Ottawa

BTC: The nasty, vicious, mind-blowing ad we won’t be talking about

Before things went a bit sideways yesterday, discussion on the NDP bus largely concerned the party’s latest campaign ad, an altogether interesting video clip that might be the most aggressively negative bit of advertising in recent Canadian political history.

Not that the ad was going to get much of any coverage here anyway. Precisely because of what Jennifer Wells wrote for yesterday morning’s Globe.

“Yes, there was a wee frisson over the Arctic bird incident. But there’s no need to panel up a bunch of creative directors to bemoan the post-alimentary canal effects of whatever it is that puffins eat.

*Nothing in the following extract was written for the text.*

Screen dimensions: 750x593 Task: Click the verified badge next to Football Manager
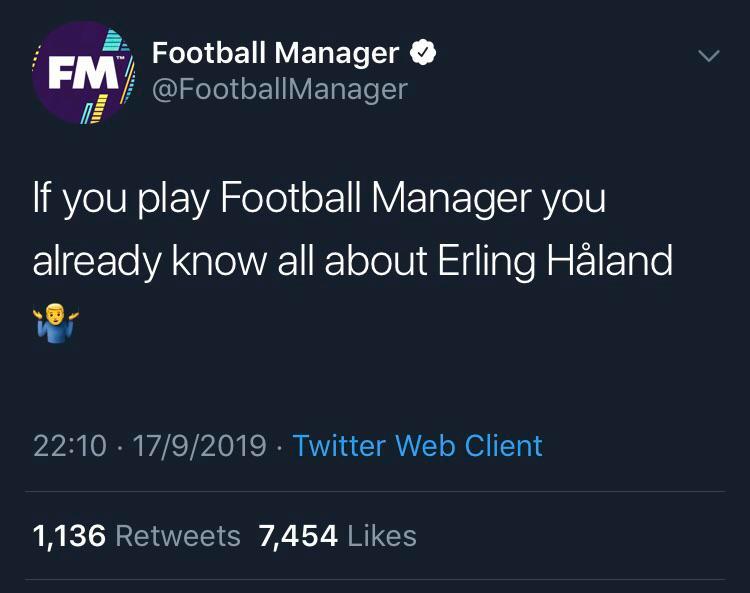coord(423,53)
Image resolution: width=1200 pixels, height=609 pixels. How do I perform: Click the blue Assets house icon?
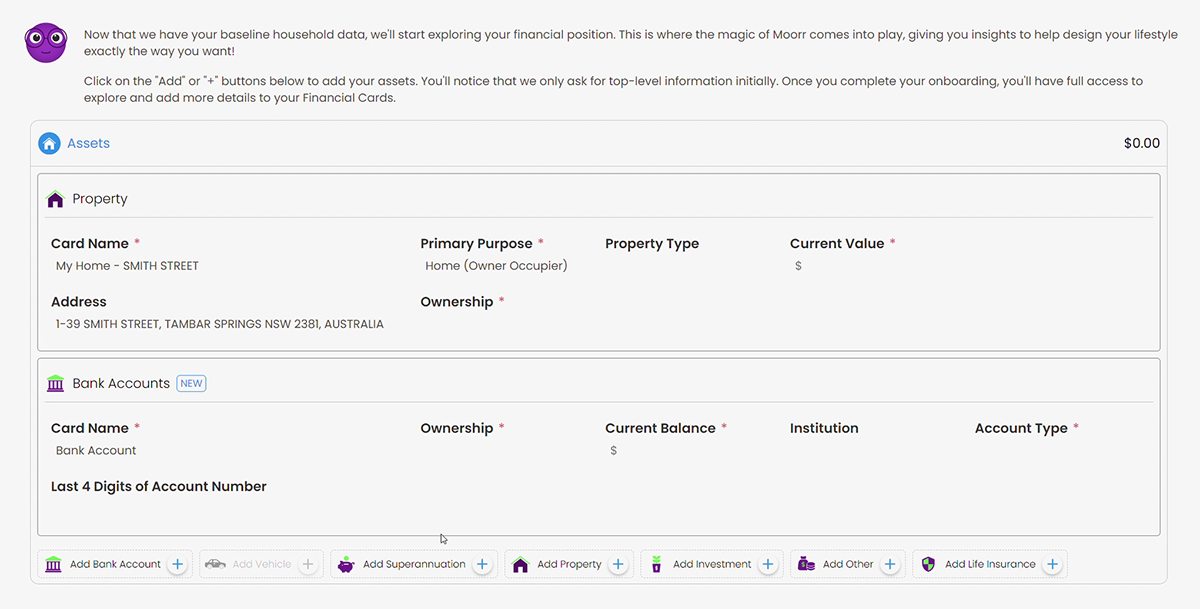coord(49,144)
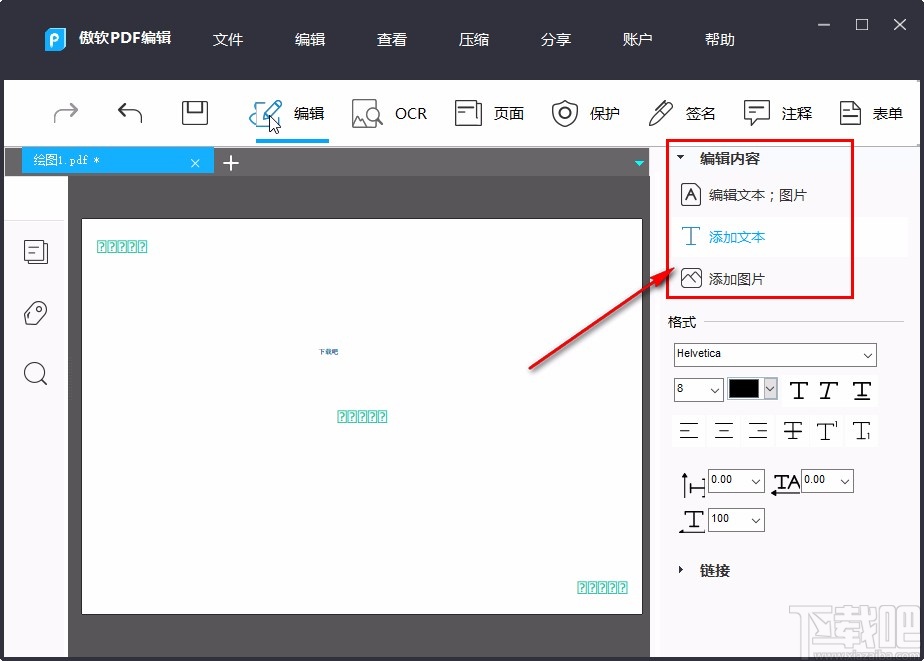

“Such critical, isn’t-this-awful assessments, common in the ‘ad-watch’ community south of the border, are a waste of time, says Stephen Ansolabehere, a professor of government at Harvard University.

“He has tested his thesis on a number of occasions, splicing ads into the evening news for one group and splicing stories critical of those ads into the same newscast for a second group. ‘It’s as if they had just seen the ad, and that’s it,’ Prof. Ansolabehere says. ‘All that people take away from that is the message from the ad.’

“That would be the power of advertising (and a deflating assessment of the news media’s attempts to inform the electorate).”

That the parties—most impressively the Conservative side—have regularly made great use of television and print news to supplement their advertising budgets is no revelation. Media outlets dutifully air the clips, seemingly, in the interests of comprehensive journalism. But if the impressively named Professor Ansolabehere is to be believed that justification is dubious at best.

(In other words, negative advertising works. And this puts the Liberal campaign and its leader in a particularly awkward position. Go negative and seem hypocritical. Or stay positive and hope for nothing less than a revolution in modern politics.)

One point that can perhaps safely be made: If the Liberals or Conservatives had released that ad, whether or not the Prime Minister’s men were running amok that day, it would have resulted in much wide-eyed, feverish coverage. But the NDP releases it, and in French at that, and it’s a footnote, buried beneath news of the Prime Minister’s previously undisclosed interest in piano and poetry.